# Document section:

Despite many of them having only just entered the workforce, Generation Z — those born in 1997 onwards — is already getting a bad rap at the office.
According to a recent survey of 1,300 managers, three out of four agree that Gen Z is harder to work with than other generations — so much so that 65% of employers said they have to fire them more often.
One in eight have let go of a Gen Zer less than one week after their start date, the study found.
The results ring true with managers across the US and in various industries, who report that young hires have been difficult to deal with, particularly when it comes to language.
“I feel kind of hamstrung on what I can and can’t say,” Peter, a New Jersey-based manager in the hospitality industry, told The Post. “I don’t want to offend anyone or trigger someone. I always have it in the back of my mind that I’m going to get angry one day, and I’m going to get freaking cancelled.”
For Alexis McDonnell, a content creator who managed Gen Z employees at a tech company in Dallas, “The biggest difference I noticed was just a difference in professionalism.
“I do think the pandemic had a big role to play in that because for all of them, this was their first job out of college and their last years were spent remote,” McDonnell, 28, told The Post.
Starting their careers during a pandemic may have stunted Gen Z’s office etiquette. In fact, 36% of survey respondents reported poor communication skills among their young hires.
“They all exhibited the same weird office behavior,” said Peter, who asked to withhold his last name for privacy reasons. “They didn’t know how to conduct themselves in a business setting. I was taught how an office operates, whether it’s dealing with a hierarchy or just something as simple as when someone’s in front of you, you look them in the eye.”
Another major complaint was distractibility, with 36% of managers agreeing Gen Z has a hard time concentrating.
“We would be on team calls, and you’d be able to tell that they were on their phones,” Alexis said. “If we called on them, it was like deer in the headlights, and you could tell that they hadn’t been paying attention.”
An anonymous electrical construction manager agrees their phone addiction hurts office culture: “They are phone zombies. The lunchroom used to be a blast — talking shit was part of the fun. Now most just keep their head down and scroll.”
In the study, 37% of managers also dinged their Gen Z employees for displaying a lack of effort.
“Anytime a customer would come in even remotely close to closing time, [they would] be doing anything to get that person out of the office quicker,” Peter said. “I mean, you’re in customer service with zero interest in helping the customer?”
Many bosses are also reporting that, even though Gen Z are the new kids on the block, they’re demanding special provisions. In fact, 21% of managers reported entitlement is an issue with new hires.

# Listed records:

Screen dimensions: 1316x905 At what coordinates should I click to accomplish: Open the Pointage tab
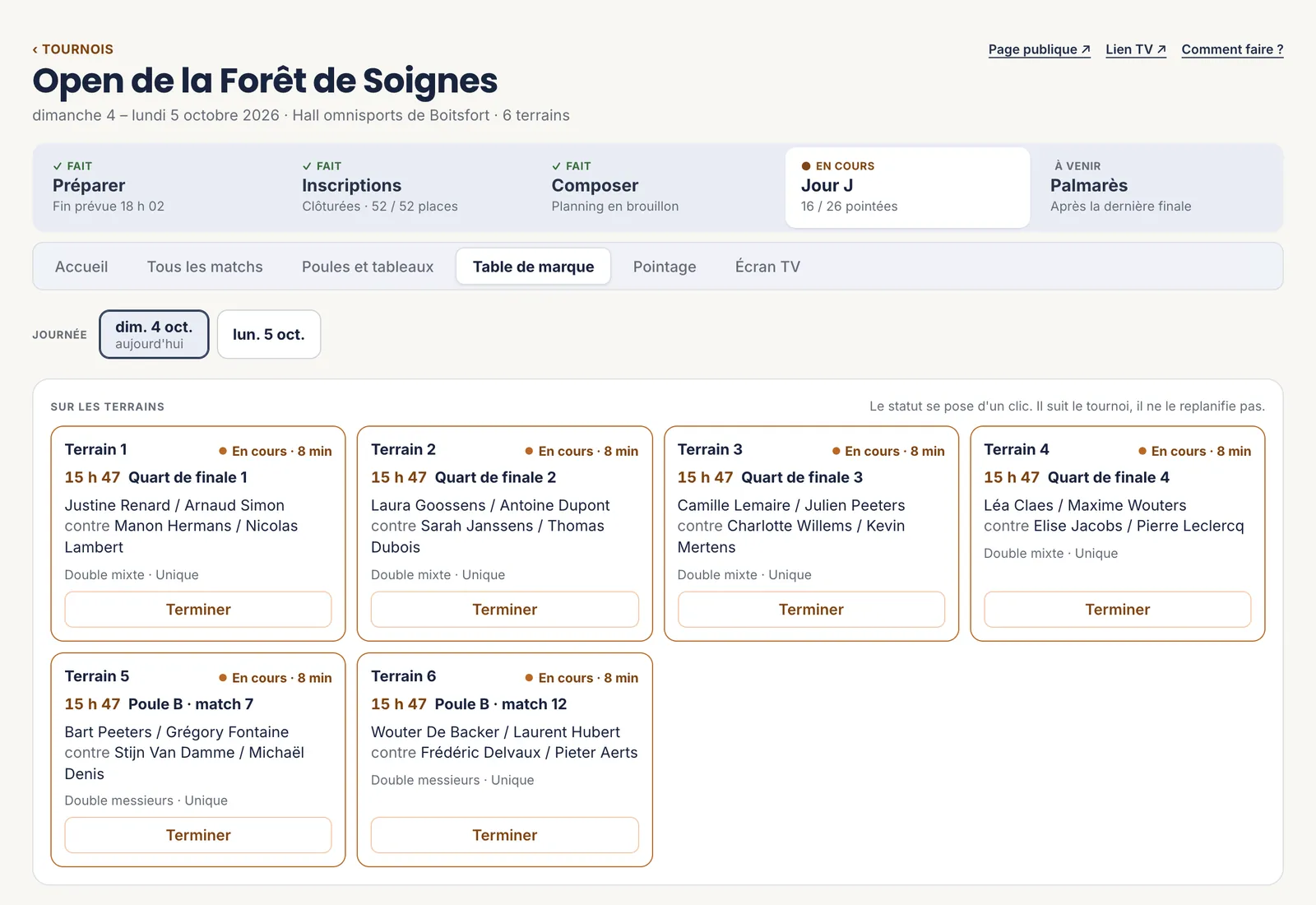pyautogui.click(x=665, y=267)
* * *
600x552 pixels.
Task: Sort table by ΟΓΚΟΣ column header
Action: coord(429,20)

# Assignment:
Summarize the text about Generation Z employees in two sentences.

# Solution for this task:
In a recent survey of 1,300 managers, three out of four said Generation Z is harder to work with than other generations, and 65% of employers said they have to fire these workers more often. Managers cited poor communication skills, distraction by phones, lack of effort, and entitlement, and one manager linked the gap in professionalism to the pandemic, which kept these hires remote during their last years of college.